ANAMBRA NUT KICKS AGAINST HANDOVER OF PUBLIC SCHOOLS TO CHURCHES

By NBF News

BY ENYIM ENYIM
ONITSHA - Nigeria Union of Teachers, NUT, Anambra State wing, Wednesday protested the recent handover of about 1,040 public schools to churches by Governor Peter Obi on the ground that he breached Nigerian labour laws on such policy.

Rising from an emergency meeting of the state wing executive council, SWEC, the union in a 12-paragraph communique endorsed by the state Chairman, Ifeanyi Ofodile, Acting Secretary, Nnenna Okonkwo, and State Publicity Secretary, Peter. Okafor, stated that the action of the state government was contrary to the Memorandum of Understanding,MoU, signed in October 2005 by the state government, the NUT and the voluntary agencies.
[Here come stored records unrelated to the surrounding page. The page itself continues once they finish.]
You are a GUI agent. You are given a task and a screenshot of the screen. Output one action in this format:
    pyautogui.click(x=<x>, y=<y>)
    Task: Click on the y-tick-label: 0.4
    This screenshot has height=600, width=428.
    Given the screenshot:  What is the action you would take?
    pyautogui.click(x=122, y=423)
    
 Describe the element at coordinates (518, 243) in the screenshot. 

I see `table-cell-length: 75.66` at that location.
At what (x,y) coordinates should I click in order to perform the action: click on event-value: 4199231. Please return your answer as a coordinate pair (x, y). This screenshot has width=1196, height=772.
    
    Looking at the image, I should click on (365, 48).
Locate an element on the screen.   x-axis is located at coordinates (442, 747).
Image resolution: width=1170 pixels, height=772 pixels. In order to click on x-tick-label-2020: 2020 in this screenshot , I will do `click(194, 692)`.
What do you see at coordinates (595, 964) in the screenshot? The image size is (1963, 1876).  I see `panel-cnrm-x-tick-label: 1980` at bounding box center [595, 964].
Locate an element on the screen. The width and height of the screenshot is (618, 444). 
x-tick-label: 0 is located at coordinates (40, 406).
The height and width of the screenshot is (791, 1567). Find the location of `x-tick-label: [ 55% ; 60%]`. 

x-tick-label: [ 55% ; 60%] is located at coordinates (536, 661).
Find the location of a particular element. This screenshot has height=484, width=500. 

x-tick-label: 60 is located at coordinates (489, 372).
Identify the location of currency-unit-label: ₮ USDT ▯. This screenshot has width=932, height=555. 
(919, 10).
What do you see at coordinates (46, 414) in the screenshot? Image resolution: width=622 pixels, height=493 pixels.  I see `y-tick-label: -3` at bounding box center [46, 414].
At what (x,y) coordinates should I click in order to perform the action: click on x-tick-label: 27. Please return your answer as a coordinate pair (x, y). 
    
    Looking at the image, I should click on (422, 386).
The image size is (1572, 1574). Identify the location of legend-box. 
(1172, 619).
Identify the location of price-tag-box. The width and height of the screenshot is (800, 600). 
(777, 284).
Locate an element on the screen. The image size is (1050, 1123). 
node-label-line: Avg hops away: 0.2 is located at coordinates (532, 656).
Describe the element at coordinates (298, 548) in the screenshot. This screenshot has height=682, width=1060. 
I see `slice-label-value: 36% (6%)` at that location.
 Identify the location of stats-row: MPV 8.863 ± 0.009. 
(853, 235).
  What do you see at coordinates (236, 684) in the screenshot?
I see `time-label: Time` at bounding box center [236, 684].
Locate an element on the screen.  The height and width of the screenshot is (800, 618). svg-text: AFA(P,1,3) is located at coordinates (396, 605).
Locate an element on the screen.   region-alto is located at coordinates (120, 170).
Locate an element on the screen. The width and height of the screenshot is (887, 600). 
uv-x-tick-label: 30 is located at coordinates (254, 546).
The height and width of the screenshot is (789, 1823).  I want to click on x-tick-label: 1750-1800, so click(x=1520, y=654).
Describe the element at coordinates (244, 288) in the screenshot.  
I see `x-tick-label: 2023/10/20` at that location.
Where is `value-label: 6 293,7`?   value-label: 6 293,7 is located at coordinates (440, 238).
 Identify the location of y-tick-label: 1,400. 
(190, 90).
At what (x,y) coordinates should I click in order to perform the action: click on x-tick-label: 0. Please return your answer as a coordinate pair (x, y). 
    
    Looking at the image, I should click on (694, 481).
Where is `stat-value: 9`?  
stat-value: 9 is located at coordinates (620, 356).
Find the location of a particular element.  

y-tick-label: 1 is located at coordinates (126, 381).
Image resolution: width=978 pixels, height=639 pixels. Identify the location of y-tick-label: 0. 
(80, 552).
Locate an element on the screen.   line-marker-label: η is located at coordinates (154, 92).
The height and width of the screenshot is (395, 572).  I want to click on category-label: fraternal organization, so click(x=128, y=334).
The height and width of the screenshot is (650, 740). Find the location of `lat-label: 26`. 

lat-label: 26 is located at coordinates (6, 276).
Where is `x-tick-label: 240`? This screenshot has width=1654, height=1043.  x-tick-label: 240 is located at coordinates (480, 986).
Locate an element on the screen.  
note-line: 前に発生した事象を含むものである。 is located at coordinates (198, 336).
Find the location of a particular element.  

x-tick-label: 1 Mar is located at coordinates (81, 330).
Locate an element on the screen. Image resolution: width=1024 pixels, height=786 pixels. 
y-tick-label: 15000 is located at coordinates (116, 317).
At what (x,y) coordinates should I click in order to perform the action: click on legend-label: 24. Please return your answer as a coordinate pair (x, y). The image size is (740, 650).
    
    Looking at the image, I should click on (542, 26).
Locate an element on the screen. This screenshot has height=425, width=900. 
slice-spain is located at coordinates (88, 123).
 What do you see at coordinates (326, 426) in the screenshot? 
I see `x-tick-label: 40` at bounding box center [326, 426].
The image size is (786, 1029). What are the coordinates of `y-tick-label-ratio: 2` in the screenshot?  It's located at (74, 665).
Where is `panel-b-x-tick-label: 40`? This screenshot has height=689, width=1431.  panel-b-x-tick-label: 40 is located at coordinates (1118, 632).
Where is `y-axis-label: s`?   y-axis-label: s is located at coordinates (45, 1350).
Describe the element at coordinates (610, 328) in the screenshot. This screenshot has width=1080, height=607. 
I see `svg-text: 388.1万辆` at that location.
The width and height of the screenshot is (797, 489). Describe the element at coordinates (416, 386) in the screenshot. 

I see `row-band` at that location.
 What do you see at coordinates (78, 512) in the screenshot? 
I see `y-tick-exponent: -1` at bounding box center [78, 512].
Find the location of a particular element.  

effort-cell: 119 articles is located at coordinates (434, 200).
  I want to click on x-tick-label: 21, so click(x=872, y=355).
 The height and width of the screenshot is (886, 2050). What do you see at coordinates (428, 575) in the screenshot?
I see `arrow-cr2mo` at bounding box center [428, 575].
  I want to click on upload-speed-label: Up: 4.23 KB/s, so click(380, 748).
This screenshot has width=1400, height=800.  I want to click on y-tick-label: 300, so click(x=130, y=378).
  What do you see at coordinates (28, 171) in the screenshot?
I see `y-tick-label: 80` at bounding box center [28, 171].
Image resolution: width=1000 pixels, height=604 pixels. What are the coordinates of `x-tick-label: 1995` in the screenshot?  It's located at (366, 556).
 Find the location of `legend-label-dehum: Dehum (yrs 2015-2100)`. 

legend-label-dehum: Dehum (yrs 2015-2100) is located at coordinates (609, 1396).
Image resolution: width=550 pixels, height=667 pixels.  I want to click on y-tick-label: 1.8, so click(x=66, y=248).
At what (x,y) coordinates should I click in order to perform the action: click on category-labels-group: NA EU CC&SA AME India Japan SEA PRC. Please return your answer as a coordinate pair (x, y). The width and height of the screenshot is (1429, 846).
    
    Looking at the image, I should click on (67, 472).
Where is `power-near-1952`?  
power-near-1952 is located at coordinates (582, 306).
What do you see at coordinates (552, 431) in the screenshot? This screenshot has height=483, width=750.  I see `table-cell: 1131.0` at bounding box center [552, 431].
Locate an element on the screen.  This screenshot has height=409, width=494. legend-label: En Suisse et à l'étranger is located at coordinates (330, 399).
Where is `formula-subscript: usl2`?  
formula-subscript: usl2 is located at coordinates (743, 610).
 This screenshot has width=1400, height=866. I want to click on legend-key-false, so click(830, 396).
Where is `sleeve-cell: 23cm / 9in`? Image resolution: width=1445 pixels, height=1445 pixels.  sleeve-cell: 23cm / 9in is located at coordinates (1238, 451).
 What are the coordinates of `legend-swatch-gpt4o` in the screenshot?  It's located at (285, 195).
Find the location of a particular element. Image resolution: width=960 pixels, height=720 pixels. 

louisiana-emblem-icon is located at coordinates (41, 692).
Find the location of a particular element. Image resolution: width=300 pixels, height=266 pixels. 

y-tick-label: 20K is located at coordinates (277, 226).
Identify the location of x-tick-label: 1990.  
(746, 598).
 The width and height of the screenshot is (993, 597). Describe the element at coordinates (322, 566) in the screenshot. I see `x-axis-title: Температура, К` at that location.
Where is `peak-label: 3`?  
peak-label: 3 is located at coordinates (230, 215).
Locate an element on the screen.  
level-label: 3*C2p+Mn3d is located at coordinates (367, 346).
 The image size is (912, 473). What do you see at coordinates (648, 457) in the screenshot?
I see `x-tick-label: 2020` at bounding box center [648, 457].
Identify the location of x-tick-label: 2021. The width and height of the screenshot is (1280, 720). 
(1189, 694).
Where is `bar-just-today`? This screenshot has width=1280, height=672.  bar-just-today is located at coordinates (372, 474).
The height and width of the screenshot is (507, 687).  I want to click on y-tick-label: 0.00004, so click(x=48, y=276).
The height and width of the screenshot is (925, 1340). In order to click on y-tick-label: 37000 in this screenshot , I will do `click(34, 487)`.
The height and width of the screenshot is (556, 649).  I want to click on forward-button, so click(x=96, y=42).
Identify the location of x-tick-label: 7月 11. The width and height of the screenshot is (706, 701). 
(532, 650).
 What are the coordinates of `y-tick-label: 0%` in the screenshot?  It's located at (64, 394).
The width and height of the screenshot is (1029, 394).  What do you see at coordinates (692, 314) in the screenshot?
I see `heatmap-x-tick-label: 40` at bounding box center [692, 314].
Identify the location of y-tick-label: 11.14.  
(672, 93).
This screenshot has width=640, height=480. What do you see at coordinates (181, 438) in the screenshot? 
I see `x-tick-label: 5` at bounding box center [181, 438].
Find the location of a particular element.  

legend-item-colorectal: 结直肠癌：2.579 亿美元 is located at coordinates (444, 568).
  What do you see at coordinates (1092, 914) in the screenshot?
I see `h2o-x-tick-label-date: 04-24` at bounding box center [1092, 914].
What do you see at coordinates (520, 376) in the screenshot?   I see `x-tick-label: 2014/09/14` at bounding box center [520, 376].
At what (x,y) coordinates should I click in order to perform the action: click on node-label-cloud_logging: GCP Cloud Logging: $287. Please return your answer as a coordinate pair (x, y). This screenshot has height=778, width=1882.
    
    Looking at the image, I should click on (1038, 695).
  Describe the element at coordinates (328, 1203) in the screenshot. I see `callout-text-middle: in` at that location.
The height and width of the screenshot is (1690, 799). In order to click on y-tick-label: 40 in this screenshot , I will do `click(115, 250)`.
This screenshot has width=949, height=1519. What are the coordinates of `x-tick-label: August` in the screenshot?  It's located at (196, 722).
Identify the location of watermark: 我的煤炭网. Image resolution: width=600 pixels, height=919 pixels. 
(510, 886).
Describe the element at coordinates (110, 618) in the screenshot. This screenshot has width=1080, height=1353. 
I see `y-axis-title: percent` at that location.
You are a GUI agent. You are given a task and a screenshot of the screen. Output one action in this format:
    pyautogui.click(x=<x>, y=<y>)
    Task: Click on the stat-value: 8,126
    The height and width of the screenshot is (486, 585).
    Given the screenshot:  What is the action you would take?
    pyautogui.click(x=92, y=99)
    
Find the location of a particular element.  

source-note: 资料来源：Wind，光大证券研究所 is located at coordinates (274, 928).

According to the communique, the MoU was in respect of joint management of some select public schools as a pilot scheme, with a view to assessing the workability and practicability of school handover.

It said: 'The NUT's stand on this issue is that this scheme was not evaluated as to evaluate its success or failure before the present hand over.'

The union equally faulted the state government's action on the ground that the teachers were not consulted on such a sensitive state policy on education, adding that it negated the Nigeria labour laws on the transfer of services of employees from one employer to another without the employees' consent.

Besides, the NUT queried the rationale behind the state government's decision to release N6bn to the churches that took over the schools when it (government) could not provide running cost for its public schools for over five years.

' By handing over these number schools to the churches which lack the human and material resources to cope with such enormous responsibility the government is merely shying away from its primary responsibility of providing free and compulsory education as required by the Universal Basic Education, UBE scheme,' it stated.

Accusing the state government of of being liable for the falling standard of education, the union viewed the hand over of the schools as a direct ignition of retrogressive religious intolerance and discrimination in the education sector.

The NUT also berated the Anambra state House of Assembly for hurriedly passing a bill on the hand over of schools to the churches without consulting the teachers who are a major stakeholder in the education industry.